▸ Task inputs
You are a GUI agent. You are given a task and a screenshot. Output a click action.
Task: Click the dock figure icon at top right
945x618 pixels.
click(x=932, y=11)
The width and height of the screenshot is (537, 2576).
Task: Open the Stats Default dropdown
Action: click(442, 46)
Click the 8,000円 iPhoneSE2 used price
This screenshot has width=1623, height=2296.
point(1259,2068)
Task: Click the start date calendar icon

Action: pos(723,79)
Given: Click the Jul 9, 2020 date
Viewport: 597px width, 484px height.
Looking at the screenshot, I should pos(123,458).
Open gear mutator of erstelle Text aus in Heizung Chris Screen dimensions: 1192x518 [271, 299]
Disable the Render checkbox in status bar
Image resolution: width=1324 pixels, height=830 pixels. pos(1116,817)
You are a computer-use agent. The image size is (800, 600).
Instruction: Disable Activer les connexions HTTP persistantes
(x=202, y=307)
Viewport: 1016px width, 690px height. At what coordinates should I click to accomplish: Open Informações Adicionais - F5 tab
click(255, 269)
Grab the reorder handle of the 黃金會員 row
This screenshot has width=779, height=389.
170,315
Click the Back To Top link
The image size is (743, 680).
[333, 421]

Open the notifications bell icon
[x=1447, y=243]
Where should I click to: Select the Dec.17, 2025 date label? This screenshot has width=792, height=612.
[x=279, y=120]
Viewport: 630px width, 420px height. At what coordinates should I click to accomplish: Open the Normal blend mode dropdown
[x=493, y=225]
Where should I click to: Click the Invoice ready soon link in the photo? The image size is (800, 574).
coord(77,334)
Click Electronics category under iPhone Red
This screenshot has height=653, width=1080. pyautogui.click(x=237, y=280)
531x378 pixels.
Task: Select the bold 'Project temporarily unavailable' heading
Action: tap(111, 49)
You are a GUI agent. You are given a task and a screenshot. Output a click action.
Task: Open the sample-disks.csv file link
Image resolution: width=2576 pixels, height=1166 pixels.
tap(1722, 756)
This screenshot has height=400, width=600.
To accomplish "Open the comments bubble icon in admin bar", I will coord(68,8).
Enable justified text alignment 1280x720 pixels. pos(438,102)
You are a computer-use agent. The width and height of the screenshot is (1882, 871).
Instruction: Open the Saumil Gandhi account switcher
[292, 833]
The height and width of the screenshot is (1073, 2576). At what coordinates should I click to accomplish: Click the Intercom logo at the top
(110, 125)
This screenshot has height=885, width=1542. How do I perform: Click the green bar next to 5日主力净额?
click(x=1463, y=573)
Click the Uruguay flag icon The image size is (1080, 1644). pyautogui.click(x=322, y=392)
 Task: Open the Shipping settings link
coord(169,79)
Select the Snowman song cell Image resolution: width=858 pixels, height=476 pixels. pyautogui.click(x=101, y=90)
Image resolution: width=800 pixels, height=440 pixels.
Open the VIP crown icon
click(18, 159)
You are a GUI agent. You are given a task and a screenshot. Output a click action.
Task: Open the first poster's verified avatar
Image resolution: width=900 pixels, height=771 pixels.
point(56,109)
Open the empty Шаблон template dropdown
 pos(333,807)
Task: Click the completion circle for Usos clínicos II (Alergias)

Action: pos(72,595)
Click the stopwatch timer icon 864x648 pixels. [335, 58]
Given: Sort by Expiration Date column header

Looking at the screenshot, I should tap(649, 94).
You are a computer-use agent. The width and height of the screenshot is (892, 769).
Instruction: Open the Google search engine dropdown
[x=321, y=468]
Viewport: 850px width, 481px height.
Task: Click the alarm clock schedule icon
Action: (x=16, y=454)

▸ Instructions to follow
Every line of the data above should be copied exactly.

▸ Solution below
You are a GUI agent. You are given a task and a screenshot. Output a click action.
Task: Click the dock figure icon at top right
945x618 pixels.
click(x=932, y=11)
The width and height of the screenshot is (537, 2576).
Task: Open the Stats Default dropdown
Action: click(442, 46)
Click the 8,000円 iPhoneSE2 used price
This screenshot has width=1623, height=2296.
point(1259,2068)
Task: Click the start date calendar icon

Action: pos(723,79)
Given: Click the Jul 9, 2020 date
Viewport: 597px width, 484px height.
Looking at the screenshot, I should pos(123,458).
Open gear mutator of erstelle Text aus in Heizung Chris Screen dimensions: 1192x518 [271, 299]
Disable the Render checkbox in status bar
Image resolution: width=1324 pixels, height=830 pixels. pos(1116,817)
You are a computer-use agent. The image size is (800, 600).
Instruction: Disable Activer les connexions HTTP persistantes
(x=202, y=307)
Viewport: 1016px width, 690px height. At what coordinates should I click to accomplish: Open Informações Adicionais - F5 tab
click(255, 269)
Grab the reorder handle of the 黃金會員 row
This screenshot has width=779, height=389.
170,315
Click the Back To Top link
The image size is (743, 680).
[333, 421]

Open the notifications bell icon
[x=1447, y=243]
Where should I click to: Select the Dec.17, 2025 date label? This screenshot has width=792, height=612.
[x=279, y=120]
Viewport: 630px width, 420px height. At what coordinates should I click to accomplish: Open the Normal blend mode dropdown
[x=493, y=225]
Where should I click to: Click the Invoice ready soon link in the photo? The image size is (800, 574).
coord(77,334)
Click Electronics category under iPhone Red
This screenshot has height=653, width=1080. pyautogui.click(x=237, y=280)
531x378 pixels.
Task: Select the bold 'Project temporarily unavailable' heading
Action: tap(111, 49)
You are a GUI agent. You are given a task and a screenshot. Output a click action.
Task: Open the sample-disks.csv file link
Image resolution: width=2576 pixels, height=1166 pixels.
tap(1722, 756)
This screenshot has height=400, width=600.
To accomplish "Open the comments bubble icon in admin bar", I will coord(68,8).
Enable justified text alignment 1280x720 pixels. pos(438,102)
You are a computer-use agent. The width and height of the screenshot is (1882, 871).
Instruction: Open the Saumil Gandhi account switcher
[292, 833]
The height and width of the screenshot is (1073, 2576). At what coordinates should I click to accomplish: Click the Intercom logo at the top
(110, 125)
This screenshot has height=885, width=1542. How do I perform: Click the green bar next to 5日主力净额?
click(x=1463, y=573)
Click the Uruguay flag icon The image size is (1080, 1644). pyautogui.click(x=322, y=392)
 Task: Open the Shipping settings link
coord(169,79)
Select the Snowman song cell Image resolution: width=858 pixels, height=476 pixels. pyautogui.click(x=101, y=90)
Image resolution: width=800 pixels, height=440 pixels.
Open the VIP crown icon
click(18, 159)
You are a GUI agent. You are given a task and a screenshot. Output a click action.
Task: Open the first poster's verified avatar
Image resolution: width=900 pixels, height=771 pixels.
point(56,109)
Open the empty Шаблон template dropdown
 pos(333,807)
Task: Click the completion circle for Usos clínicos II (Alergias)

Action: pos(72,595)
Click the stopwatch timer icon 864x648 pixels. [335, 58]
Given: Sort by Expiration Date column header

Looking at the screenshot, I should tap(649, 94).
You are a computer-use agent. The width and height of the screenshot is (892, 769).
Instruction: Open the Google search engine dropdown
[x=321, y=468]
Viewport: 850px width, 481px height.
Task: Click the alarm clock schedule icon
Action: (x=16, y=454)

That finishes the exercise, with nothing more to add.